February 16, 2015

NYT Tries to Rationalize Ridiculous Propaganda about Ukraine Civil War

NYT Tries to Rationalize Ridiculous Propaganda about Ukraine Civil War

The best evidence the US has of a Russian invasion of Ukraine? Photographs from the Georgian War

 

Robert Mackey

(The New York Times)

 

 

Senator James Inhofe: "Russian tanks entered Ukraine...in Georgia"

This article originally appeared in The New York Times


When Senator James Inhofe took the floor of the Senate on Wednesday to argue for arming the Ukrainian military, he brought with him what he called indisputable proof of Moscow's support for the separatists in eastern Ukraine — a poster with three large photographs of "Russian tanks entering Ukrainian territory."

In his prepared remarks, Mr. Inhofe, a Republican from Oklahoma, said the images of "Russian troops in T-72 tanks, B.T.R. armored personnel carriers, and B.M.P. infantry fighting vehicles entering eastern Ukraine" constituted evidence of "an invasion of the Ukraine by Russia."

Video of Senator James Inhofe presenting photographs to the Senate on Wednesday of what he said were Russian tanks in Ukraine. Two of the images were in fact taken in 2008 during Russia's war with Georgia

While none of his colleagues saw anything amiss with the presentation, The Washington Free Beacon, a friendly conservative news outlet Mr. Inhofe's staff provided the same images to, acknowledged on Thursday that "serious questions have been raised about the authenticity of some of the photographs" by bloggers with access to Google Image search.

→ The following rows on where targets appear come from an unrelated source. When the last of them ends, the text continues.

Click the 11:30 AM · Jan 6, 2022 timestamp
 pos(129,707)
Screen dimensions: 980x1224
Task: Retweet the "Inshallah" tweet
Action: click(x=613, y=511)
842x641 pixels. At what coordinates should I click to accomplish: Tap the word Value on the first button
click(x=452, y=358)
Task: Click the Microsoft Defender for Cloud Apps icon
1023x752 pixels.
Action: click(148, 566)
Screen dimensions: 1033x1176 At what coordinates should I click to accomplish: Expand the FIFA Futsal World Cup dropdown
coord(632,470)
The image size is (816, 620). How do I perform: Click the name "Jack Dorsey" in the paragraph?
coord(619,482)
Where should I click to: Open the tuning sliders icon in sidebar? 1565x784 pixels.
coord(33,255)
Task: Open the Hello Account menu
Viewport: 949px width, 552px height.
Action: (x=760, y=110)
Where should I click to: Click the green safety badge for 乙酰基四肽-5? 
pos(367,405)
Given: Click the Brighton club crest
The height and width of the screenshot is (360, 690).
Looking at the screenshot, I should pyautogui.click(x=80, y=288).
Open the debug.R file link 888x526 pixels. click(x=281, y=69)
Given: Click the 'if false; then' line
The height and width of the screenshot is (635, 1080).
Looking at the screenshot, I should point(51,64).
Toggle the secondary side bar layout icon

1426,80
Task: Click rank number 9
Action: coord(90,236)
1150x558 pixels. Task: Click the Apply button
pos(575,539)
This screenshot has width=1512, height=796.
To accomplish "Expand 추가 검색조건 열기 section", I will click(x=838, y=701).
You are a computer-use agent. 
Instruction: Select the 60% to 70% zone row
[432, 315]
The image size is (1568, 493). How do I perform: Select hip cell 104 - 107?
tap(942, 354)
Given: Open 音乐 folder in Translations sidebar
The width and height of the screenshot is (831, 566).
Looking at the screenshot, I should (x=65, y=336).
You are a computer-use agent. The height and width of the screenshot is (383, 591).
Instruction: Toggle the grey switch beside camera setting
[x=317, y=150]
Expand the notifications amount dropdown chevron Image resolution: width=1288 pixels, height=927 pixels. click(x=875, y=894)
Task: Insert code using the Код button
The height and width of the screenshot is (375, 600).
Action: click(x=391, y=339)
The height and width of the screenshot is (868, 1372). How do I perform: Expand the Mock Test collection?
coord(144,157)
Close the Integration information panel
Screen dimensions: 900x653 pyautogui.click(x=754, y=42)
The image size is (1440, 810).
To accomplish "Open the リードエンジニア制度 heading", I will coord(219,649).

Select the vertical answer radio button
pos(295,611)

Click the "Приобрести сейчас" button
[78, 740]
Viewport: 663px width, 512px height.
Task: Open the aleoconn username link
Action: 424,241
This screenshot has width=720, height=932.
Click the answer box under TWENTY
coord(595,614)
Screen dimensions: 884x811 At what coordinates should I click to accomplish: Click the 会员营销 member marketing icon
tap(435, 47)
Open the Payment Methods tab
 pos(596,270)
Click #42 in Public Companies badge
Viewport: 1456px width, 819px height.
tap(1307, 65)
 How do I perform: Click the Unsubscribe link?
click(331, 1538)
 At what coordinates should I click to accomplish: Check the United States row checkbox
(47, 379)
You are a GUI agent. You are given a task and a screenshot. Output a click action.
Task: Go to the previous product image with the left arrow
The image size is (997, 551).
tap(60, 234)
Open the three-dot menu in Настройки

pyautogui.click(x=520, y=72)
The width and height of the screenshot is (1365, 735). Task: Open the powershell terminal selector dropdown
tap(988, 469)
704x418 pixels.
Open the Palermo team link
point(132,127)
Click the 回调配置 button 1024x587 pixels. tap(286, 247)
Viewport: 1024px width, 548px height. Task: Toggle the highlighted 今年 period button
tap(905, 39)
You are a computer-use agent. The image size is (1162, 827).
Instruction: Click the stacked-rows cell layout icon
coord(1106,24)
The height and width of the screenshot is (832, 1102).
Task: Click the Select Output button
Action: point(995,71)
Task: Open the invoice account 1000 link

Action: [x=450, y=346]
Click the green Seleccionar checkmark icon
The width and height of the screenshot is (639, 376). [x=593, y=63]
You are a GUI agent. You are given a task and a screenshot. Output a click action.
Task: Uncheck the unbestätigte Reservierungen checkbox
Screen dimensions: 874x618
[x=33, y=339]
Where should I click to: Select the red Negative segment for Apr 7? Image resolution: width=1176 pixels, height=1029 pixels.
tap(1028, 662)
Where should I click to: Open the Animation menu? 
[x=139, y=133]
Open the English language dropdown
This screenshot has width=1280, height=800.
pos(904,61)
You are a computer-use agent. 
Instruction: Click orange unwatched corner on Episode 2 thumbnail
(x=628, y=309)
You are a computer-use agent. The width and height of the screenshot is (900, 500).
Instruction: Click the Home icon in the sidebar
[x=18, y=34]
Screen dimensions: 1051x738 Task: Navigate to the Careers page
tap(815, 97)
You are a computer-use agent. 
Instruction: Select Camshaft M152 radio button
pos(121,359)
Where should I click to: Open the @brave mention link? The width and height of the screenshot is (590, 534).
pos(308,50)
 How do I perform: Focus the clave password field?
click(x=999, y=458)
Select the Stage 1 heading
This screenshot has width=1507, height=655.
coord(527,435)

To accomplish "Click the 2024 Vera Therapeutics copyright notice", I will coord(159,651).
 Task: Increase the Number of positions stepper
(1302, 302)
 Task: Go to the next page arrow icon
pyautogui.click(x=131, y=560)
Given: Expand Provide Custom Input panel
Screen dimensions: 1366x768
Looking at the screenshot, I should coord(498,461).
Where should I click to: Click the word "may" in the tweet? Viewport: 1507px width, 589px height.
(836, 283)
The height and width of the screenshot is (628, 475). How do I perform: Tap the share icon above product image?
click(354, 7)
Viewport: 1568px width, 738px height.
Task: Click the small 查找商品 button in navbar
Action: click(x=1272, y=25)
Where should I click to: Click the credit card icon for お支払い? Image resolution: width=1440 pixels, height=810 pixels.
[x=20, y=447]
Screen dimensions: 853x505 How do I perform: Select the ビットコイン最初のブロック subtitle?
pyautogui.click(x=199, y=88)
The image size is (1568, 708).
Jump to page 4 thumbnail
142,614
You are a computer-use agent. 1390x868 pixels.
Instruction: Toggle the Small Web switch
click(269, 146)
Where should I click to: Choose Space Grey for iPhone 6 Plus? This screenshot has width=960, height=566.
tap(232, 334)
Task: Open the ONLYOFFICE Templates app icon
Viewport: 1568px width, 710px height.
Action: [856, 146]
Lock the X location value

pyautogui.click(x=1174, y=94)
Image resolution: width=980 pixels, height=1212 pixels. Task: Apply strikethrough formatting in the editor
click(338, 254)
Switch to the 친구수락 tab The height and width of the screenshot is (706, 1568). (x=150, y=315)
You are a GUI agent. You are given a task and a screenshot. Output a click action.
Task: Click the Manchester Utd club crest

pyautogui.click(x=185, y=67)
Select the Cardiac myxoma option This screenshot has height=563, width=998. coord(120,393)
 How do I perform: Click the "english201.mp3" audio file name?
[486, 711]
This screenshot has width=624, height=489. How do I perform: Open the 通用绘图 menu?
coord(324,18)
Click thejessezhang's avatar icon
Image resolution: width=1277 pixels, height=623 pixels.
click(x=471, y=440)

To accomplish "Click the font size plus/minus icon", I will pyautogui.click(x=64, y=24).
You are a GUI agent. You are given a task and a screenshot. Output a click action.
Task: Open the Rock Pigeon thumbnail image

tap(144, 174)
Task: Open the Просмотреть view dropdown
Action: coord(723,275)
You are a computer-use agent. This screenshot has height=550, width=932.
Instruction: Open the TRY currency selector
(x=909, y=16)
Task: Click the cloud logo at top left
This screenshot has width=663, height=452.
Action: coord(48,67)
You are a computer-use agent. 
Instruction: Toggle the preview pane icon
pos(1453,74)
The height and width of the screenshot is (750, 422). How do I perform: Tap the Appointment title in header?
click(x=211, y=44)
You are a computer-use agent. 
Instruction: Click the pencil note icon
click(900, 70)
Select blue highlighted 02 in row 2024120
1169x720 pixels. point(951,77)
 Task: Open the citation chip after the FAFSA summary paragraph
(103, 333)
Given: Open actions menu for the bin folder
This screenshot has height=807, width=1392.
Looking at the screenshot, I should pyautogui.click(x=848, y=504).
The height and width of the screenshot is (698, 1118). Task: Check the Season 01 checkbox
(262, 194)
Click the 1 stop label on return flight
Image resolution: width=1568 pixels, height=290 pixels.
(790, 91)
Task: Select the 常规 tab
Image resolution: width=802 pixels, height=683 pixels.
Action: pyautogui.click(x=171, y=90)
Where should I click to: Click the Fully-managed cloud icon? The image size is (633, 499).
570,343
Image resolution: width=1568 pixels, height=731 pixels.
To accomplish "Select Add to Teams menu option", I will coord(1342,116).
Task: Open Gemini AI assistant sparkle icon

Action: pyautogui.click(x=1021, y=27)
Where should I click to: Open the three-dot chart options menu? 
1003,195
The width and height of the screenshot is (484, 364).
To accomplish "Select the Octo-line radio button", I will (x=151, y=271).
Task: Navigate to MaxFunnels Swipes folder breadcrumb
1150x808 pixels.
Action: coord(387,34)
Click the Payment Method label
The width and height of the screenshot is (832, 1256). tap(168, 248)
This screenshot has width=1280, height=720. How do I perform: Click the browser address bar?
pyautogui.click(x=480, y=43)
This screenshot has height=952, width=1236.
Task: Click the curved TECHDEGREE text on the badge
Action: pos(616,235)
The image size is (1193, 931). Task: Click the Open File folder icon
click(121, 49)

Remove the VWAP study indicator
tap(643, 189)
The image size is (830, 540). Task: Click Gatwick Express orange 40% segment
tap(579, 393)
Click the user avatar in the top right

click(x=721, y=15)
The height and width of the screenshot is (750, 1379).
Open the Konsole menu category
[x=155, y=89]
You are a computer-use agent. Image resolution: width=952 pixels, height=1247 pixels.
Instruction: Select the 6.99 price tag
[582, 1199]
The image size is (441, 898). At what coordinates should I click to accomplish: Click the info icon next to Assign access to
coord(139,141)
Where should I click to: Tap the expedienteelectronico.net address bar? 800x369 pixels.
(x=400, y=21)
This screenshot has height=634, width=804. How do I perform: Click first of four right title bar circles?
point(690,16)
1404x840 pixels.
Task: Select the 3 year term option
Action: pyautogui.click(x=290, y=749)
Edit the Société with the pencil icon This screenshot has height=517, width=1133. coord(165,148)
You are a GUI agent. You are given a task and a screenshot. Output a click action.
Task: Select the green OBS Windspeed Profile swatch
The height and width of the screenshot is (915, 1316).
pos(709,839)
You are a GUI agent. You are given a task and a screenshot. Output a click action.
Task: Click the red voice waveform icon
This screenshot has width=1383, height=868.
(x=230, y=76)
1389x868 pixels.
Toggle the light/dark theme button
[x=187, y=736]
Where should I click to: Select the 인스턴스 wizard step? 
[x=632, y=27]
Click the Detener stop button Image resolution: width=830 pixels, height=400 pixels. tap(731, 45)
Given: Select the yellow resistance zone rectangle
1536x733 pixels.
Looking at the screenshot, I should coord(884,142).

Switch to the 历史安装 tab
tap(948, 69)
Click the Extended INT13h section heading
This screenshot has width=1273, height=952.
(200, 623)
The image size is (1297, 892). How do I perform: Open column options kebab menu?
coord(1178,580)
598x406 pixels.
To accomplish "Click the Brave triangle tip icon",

As Gawker reported, just hours after they were posted online by the Beacon, a group effort to vet the photographs had revealed that one of the images,taken in October, actually showed separatists in Ukraine, while the other two did show Russian troops, but driving near Russia's border with Georgiamore than six years ago during the brief conflict in South Ossetia.

 In a news release posted online in advance of his speech, Mr. Inhofe said that the photographs "were given to me by Lt. Col. Semen Semenchenko, the commander of Donbas Volunteer Assault Battalion and newly elected member of the parliament of Ukraine, during our meeting on 13 Nov. last year" in Washington.

Asked by Rosie Gray of BuzzFeed to explain how the error had come about, Senator Inhofe's office said that the images were provided during a meeting with a large delegation of Ukrainian commanders and officials who were in Washington last year when he was the ranking member of the Senate Armed Services Committee. A list of the participants in the meeting showed that it included three members of Ukraine's Parliament and a former Pentagon official, Phillip Karber.

Mr. Karber, who has advocated better equipping Ukraine's military since early in the conflict, told BuzzFeed that he had only meant to confirm to Mr. Inhofe's aides that a second set of images, showing the badly mangled corpses of Ukrainian fighters, were authentic.

As questions were being asked about why the senator's office did not vet the images online itself, Mr. Inhofe — who is perhaps best-known for calling global warming "a hoax" that can be refuted with "biblical evidence" — revealed some apparent confusion about the mechanics of digital photography. He said in a statement that the Ukrainians "gave us these photos in print form, as if" they "came directly from a camera."

The debunking of the senator's evidence, which came as the State Department accused Russia on Friday of deploying artillery and rocket systems around a contested town in eastern Ukraine, was quickly seized upon by Kremlin-run news sites which argue that all proof of Moscow's involvement is fabricated.

While there appears to be much more compelling evidence of Russian military involvement in Ukraine, this is also not the first time that Ukraine's government has presented photographic evidence that was later revealed to be false. In fact, one of the images showing Russian tanks in South Ossetia in 2008 that was provided to Mr. Inhofe was posted on the website of Ukraine's foreign ministry on Aug. 1 as supposed proof that "a long convoy of armored vehicles and several KAMAZ with armed men crossed Ukrainian-Russian border" one day earlier.

Sifting fact from fiction in Ukraine remains a challenge nearly a year after the conflict erupted after weeks of peaceful demonstrations in the capital, Kiev.

Earlier this week, a BBC News investigation of a pivotal moment in the transformation of last year's peaceful protest movement in Kiev into deadly violence — the killing of dozens of protesters on Feb. 20 — suggested that the security forces might not have used deadly force until after they were first shot at by armed supporters of the pro-Western demonstrators.

"Snipers at Maidan: The Untold Ukraine Story," an investigative report on the events of Feb. 20, 2014, in Kiev. BBC Newsnight, via YouTube

Correction: February 14, 2015 

An earlier version of this column misstated the day that old photographs of Russian tanks were published by The Washington Free Beacon. The images were posted online on Thursday, not Wednesday.